Thursday, August 3, 2017

Is the Constitution coming?

DR.Vickramabahu Karunaratne-2017-08-03

DR.Vickramabahu Karunaratne-2017-08-03

President Maithripala Sirisena quit the previous rule as he could not stand corruption, as explained by himself. Of course there were other more criminal issues involving the Rajapaksas. Apparently he protested against all that. Ranil Wickremesinghe helped him to come out and the people rallied behind him. They sought a government which is not burdened with corruption, but offers democracy and good governance. Constitutional reforms, electoral reforms and judicial independence are all linked with the change expected.

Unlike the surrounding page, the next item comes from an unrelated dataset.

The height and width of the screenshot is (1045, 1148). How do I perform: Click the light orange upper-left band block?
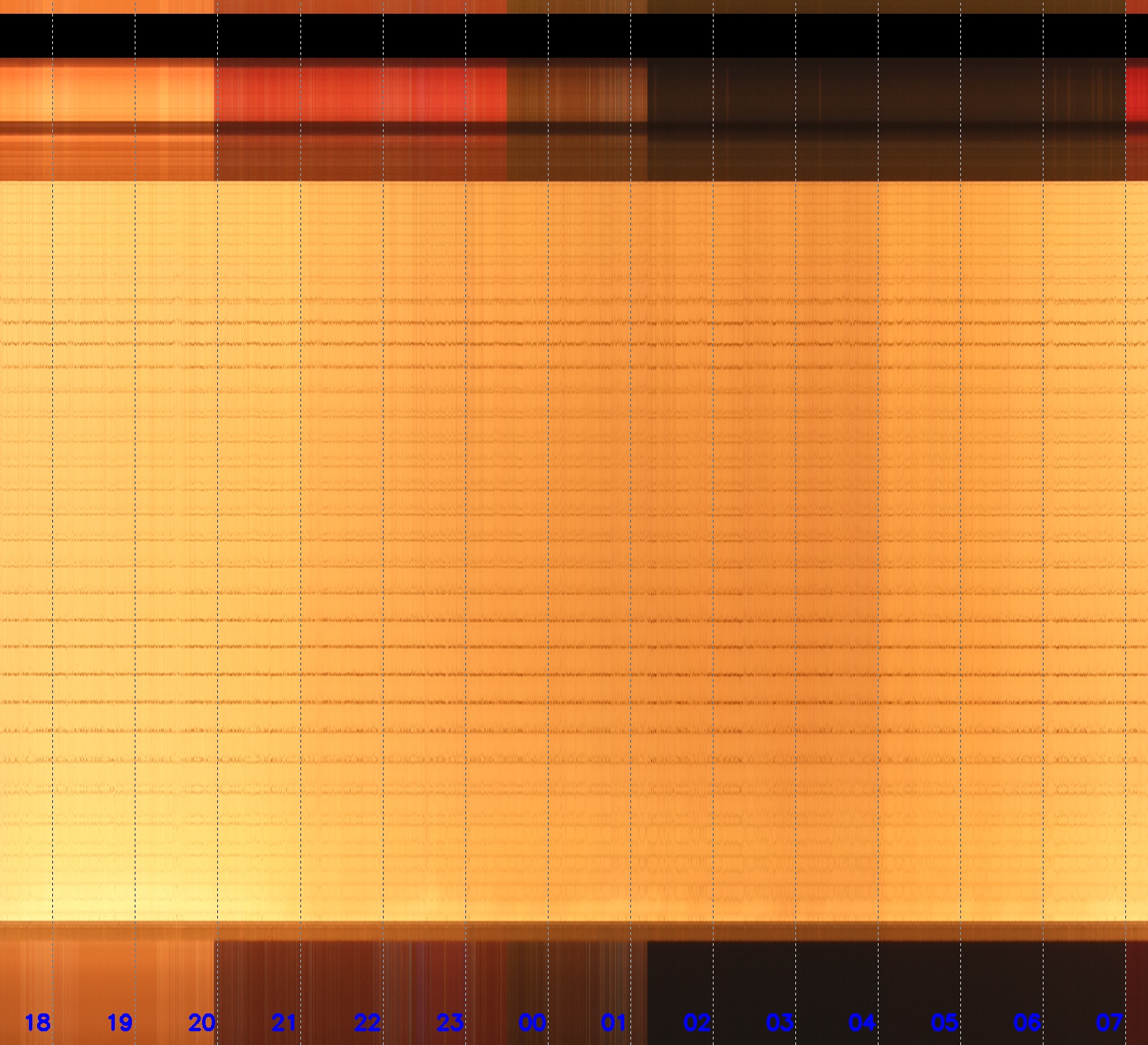coord(107,91)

However, removal of executive presidency and devolution of power put together was the main demand. During the first term of the Government, the President was able to do away with some of his executive powers considered draconian. Besides, he managed to get the 19th Amendment enacted making way for independent commissions to be set up. However, the people are expecting fundamental changes. The President has not spelled out his proposal for constitutional change. Nevertheless, he was able to build up Sri Lanka's image in the international arena. The controversy surrounding the Bond issue turned out to be the first affront to this government; with much publicity, it became very injurious to the government only a couple of months after its formation in 2015.
Some claim that it caused a multi-billion rupee fraud to the country. Yet, the Yahapalana Government was elected not for the sole purpose of rooting out corruption, though it had to grapple with the same charges.

The President started with dealing with those responsible. He was supported by the Prime Minister. Central Bank Governor Arjuna Mahendran was removed. After that, the Presidential Commission was appointed to look into the charges. Today, it is public knowledge that those responsible for mass scale corruption are exposed. The President said in a recent meeting that he had no way forward with corrupt elements. He vowed to form a government without corrupt elements. No one has accused Ranil for corruption.

So, this new Yahapalanaya could come out with the support of the United National Party (UNP). It should happen, undoubtedly. The President can consider the fact that Minister Tilak Marapana resigned from the Cabinet once because he was just accused of something. He was the lawyer retained in the Avant Garde case by the defence. This policy will be continued says the UNP General Secretary. There are accusations against prominent UNP leaders. The Prime Minister is accused of safeguarding these people. The UNP cannot remain mute in this regard. Obviously prominent politicians either from the United National Party or the Sri Lanka Freedom Party (SLFP) should make up their minds to go home if their names are tainted with corruption allegations.

A new political front

In the mean time Mahinda Rajapaksa claims that he could form majority in the Parliament and form a Government. Can he do that without the help of the President? The President has already said that he will not help any corrupt person to come to power. Hence Mahinda cannot say anything like that exactly. First, he has to secure a simple majority by getting 113 MPs on board. It is the second move to secure two-thirds. Currently, the UNP has 106 seats. SLFP front has 95. The JVP has six and the TNA with 16. There are contradictions and confusions within the pro-SLFP front. On the other hand Parliament cannot be dissolved for four and-a-half years.

If the President wants to form a new Government he has to decide whether to form a Government using the members in the present coalition or proceed to make a new political front within the Parliament.

On the other hand there is a crisis in the manner in which economic affairs are handled. There is a suggestion to form an economic council where both the President and the Prime Minister participate. Both have to find a solution to the economic problems. Two years have passed now; according to economic pundits it is a period that is long enough for a government to turn around the economy. It is true that Sri Lankans have a debt burden. Today, they say the economy is collapsing with the rising cost of living. So does the unemployment rate. Mahinda group is accusing Yahapalanaya for the debacle; but who is responsible for leading the country on such a downward spiral? Of course one can blame the Mahinda regime, but this government is responsible for reviving it.

However, the greater problem is forming a Constitution acceptable to all communities in the country. Is it coming?